For a moment not a muscle of Gurney's face moved. Then he shrugged and glanced at his wrist watch. "I'll sit perfectly still for exactly fifteen minutes, Langford," he said. "That should give you sufficient time to clear the port."

His eyes narrowed to steely slits. "But heaven help you when I move!"

"Fair enough!" Langford said.

Ten minutes later the Patrol captain was climbing into a small jet plane at the edge of the spaceport. Far to the east the skyline of Mars City rose above the horizon like a glittering copper penny swimming in a nebulous haze. A penny flipped in desperation that had miraculously come heads.

Part of the wonder he felt was due to his knowledge that he would soon be flying straight through the penny toward a tall white building he would have braved the sun to scale.


2

A grave-faced physician met Langford at the end of the corridor and beckoned him into a small white-walled room. The physician was not talkative; he didn't need to be.

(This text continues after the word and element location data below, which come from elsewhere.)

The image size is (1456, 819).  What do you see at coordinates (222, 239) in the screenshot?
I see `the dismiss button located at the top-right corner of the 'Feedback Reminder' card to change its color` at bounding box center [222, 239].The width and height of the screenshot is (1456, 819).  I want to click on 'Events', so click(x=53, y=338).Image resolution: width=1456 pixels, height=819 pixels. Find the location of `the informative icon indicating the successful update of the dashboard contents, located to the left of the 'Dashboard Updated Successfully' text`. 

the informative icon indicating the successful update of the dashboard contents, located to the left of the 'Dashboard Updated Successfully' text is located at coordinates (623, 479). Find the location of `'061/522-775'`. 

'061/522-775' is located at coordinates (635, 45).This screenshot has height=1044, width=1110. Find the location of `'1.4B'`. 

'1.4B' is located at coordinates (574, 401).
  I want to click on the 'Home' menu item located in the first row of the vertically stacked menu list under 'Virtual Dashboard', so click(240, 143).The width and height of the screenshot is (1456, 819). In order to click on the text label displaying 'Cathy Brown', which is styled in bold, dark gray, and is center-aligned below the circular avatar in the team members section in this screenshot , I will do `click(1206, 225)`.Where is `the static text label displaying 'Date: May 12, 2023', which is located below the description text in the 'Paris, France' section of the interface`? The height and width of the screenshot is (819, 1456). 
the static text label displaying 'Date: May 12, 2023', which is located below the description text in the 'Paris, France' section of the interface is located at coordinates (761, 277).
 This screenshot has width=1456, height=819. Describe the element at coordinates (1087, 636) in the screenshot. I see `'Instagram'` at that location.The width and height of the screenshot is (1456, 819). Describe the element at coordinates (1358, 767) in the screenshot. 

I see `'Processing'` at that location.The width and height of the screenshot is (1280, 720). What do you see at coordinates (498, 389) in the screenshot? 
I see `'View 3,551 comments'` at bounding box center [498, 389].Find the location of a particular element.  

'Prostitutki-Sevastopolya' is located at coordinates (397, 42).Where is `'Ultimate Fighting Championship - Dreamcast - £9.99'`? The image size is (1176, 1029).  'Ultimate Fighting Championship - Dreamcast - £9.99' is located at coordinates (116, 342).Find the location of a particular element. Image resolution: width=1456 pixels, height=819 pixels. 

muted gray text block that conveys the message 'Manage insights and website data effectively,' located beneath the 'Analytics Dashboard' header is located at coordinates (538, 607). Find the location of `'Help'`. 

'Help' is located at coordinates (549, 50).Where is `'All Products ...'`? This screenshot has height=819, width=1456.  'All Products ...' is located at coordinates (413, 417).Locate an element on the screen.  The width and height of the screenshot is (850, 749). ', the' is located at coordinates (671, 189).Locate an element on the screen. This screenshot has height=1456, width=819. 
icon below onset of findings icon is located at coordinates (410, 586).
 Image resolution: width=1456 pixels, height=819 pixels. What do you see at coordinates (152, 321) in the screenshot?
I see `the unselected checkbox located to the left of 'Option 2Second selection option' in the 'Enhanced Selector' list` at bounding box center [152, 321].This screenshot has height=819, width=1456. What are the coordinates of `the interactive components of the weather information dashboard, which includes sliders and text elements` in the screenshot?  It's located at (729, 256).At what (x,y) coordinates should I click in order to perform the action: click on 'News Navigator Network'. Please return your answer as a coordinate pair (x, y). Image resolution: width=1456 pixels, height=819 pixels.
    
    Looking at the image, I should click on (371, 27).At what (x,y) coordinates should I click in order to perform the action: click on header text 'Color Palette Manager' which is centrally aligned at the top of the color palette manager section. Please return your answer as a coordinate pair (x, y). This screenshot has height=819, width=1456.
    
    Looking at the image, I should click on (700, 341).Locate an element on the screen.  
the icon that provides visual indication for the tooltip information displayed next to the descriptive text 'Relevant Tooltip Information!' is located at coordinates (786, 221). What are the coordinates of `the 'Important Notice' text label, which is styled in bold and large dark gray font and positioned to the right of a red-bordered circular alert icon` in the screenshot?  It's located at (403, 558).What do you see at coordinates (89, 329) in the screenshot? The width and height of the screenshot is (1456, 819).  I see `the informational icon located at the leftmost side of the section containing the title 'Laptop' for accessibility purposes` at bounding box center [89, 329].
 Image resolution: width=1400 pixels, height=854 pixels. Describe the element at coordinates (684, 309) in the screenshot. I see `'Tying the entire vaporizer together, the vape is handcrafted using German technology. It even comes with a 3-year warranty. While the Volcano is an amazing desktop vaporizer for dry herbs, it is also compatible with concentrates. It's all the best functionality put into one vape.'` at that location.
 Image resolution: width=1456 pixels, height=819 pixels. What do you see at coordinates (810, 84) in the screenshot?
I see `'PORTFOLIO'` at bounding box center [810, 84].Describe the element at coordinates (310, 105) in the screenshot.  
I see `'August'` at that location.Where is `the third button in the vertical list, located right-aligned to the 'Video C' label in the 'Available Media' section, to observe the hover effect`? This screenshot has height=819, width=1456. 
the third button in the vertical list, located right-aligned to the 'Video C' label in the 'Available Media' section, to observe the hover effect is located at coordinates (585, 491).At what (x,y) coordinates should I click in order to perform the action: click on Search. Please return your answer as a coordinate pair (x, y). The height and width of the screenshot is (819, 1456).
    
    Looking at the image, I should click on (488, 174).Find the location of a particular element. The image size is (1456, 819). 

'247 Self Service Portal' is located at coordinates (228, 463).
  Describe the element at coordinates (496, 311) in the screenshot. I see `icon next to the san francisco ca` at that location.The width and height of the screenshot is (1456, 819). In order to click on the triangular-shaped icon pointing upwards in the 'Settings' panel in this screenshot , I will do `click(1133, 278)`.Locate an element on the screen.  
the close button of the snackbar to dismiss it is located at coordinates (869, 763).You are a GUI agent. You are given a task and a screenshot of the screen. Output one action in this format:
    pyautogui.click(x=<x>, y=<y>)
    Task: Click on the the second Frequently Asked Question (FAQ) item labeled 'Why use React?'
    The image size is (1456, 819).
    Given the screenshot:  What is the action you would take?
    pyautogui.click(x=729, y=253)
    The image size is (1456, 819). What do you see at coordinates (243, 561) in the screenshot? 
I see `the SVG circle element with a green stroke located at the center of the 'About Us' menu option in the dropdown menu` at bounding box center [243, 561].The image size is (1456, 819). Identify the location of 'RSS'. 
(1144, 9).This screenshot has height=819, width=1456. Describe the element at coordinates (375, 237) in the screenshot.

The girl who sat under the bright lamps with her eyes swathed in bandages told Langford all he cared to know.

Her lips were smiling and she held out her arms as her husband came into the room. Langford went up to her, and kissed her tenderly on the cheek, his big, awkward hands caressing her hair that lay in a tumbled dark mass on her shoulders.

She had tried to keep back the tears, but they came now, so that her body quivered with the intensity of her emotion. "I'm going to see, darling!" she whispered; "I know I'm going to see again. I wouldn't let them remove the bandages until you came."